[Saved entries]
--
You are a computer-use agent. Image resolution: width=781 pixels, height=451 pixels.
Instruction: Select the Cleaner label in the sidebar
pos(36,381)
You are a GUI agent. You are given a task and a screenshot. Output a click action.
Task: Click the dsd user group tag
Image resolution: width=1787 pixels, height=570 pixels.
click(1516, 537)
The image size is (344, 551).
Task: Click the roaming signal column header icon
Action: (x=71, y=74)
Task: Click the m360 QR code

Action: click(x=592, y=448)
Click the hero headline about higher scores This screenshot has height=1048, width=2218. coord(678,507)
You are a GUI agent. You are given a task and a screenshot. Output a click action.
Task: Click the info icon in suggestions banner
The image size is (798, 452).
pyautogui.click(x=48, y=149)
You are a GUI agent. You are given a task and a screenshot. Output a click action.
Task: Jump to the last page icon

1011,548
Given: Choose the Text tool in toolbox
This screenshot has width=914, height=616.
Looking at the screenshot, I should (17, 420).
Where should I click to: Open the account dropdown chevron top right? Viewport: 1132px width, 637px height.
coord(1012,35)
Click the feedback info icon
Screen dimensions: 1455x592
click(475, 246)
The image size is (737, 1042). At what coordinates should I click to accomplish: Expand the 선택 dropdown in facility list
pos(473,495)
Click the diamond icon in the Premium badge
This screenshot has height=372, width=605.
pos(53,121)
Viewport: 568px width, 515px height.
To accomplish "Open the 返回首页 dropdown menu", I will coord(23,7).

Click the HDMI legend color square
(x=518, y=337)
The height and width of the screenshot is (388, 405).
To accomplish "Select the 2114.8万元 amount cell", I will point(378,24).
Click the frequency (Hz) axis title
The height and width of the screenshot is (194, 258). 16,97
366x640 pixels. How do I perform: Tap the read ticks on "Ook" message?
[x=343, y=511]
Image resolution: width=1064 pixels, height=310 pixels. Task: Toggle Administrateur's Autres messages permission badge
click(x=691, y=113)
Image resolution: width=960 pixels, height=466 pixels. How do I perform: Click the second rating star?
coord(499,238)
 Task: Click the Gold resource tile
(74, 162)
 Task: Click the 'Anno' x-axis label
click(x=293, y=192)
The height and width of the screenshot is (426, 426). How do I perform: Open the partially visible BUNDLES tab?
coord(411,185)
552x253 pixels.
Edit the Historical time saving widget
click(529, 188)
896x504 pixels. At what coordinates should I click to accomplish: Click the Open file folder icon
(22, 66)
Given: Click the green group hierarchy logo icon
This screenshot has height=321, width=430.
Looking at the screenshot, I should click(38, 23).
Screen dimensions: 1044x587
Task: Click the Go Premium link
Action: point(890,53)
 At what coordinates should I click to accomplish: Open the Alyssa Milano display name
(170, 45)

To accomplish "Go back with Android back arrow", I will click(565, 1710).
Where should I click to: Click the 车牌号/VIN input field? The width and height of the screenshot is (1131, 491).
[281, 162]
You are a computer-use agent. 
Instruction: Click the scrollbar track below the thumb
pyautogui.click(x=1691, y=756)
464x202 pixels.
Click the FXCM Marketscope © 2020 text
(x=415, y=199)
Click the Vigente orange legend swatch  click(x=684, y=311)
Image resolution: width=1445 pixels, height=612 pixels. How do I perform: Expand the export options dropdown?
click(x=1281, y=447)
--
- HOW TO COMPLETE THIS TASK
Repeat each entry above exactly as it appears.

- RESULT FOR THIS TASK
You are a computer-use agent. Image resolution: width=781 pixels, height=451 pixels.
Instruction: Select the Cleaner label in the sidebar
pos(36,381)
You are a GUI agent. You are given a task and a screenshot. Output a click action.
Task: Click the dsd user group tag
Image resolution: width=1787 pixels, height=570 pixels.
click(1516, 537)
The image size is (344, 551).
Task: Click the roaming signal column header icon
Action: (x=71, y=74)
Task: Click the m360 QR code

Action: click(x=592, y=448)
Click the hero headline about higher scores This screenshot has height=1048, width=2218. coord(678,507)
You are a GUI agent. You are given a task and a screenshot. Output a click action.
Task: Click the info icon in suggestions banner
The image size is (798, 452).
pyautogui.click(x=48, y=149)
You are a GUI agent. You are given a task and a screenshot. Output a click action.
Task: Jump to the last page icon

1011,548
Given: Choose the Text tool in toolbox
This screenshot has width=914, height=616.
Looking at the screenshot, I should (17, 420).
Where should I click to: Open the account dropdown chevron top right? Viewport: 1132px width, 637px height.
coord(1012,35)
Click the feedback info icon
Screen dimensions: 1455x592
click(475, 246)
The image size is (737, 1042). At what coordinates should I click to accomplish: Expand the 선택 dropdown in facility list
pos(473,495)
Click the diamond icon in the Premium badge
This screenshot has height=372, width=605.
pos(53,121)
Viewport: 568px width, 515px height.
To accomplish "Open the 返回首页 dropdown menu", I will coord(23,7).

Click the HDMI legend color square
(x=518, y=337)
The height and width of the screenshot is (388, 405).
To accomplish "Select the 2114.8万元 amount cell", I will point(378,24).
Click the frequency (Hz) axis title
The height and width of the screenshot is (194, 258). 16,97
366x640 pixels. How do I perform: Tap the read ticks on "Ook" message?
[x=343, y=511]
Image resolution: width=1064 pixels, height=310 pixels. Task: Toggle Administrateur's Autres messages permission badge
click(x=691, y=113)
Image resolution: width=960 pixels, height=466 pixels. How do I perform: Click the second rating star?
coord(499,238)
 Task: Click the Gold resource tile
(74, 162)
 Task: Click the 'Anno' x-axis label
click(x=293, y=192)
The height and width of the screenshot is (426, 426). How do I perform: Open the partially visible BUNDLES tab?
coord(411,185)
552x253 pixels.
Edit the Historical time saving widget
click(529, 188)
896x504 pixels. At what coordinates should I click to accomplish: Click the Open file folder icon
(22, 66)
Given: Click the green group hierarchy logo icon
This screenshot has height=321, width=430.
Looking at the screenshot, I should click(38, 23).
Screen dimensions: 1044x587
Task: Click the Go Premium link
Action: point(890,53)
 At what coordinates should I click to accomplish: Open the Alyssa Milano display name
(170, 45)

To accomplish "Go back with Android back arrow", I will click(565, 1710).
Where should I click to: Click the 车牌号/VIN input field? The width and height of the screenshot is (1131, 491).
[281, 162]
You are a computer-use agent. 
Instruction: Click the scrollbar track below the thumb
pyautogui.click(x=1691, y=756)
464x202 pixels.
Click the FXCM Marketscope © 2020 text
(x=415, y=199)
Click the Vigente orange legend swatch  click(x=684, y=311)
Image resolution: width=1445 pixels, height=612 pixels. How do I perform: Expand the export options dropdown?
click(x=1281, y=447)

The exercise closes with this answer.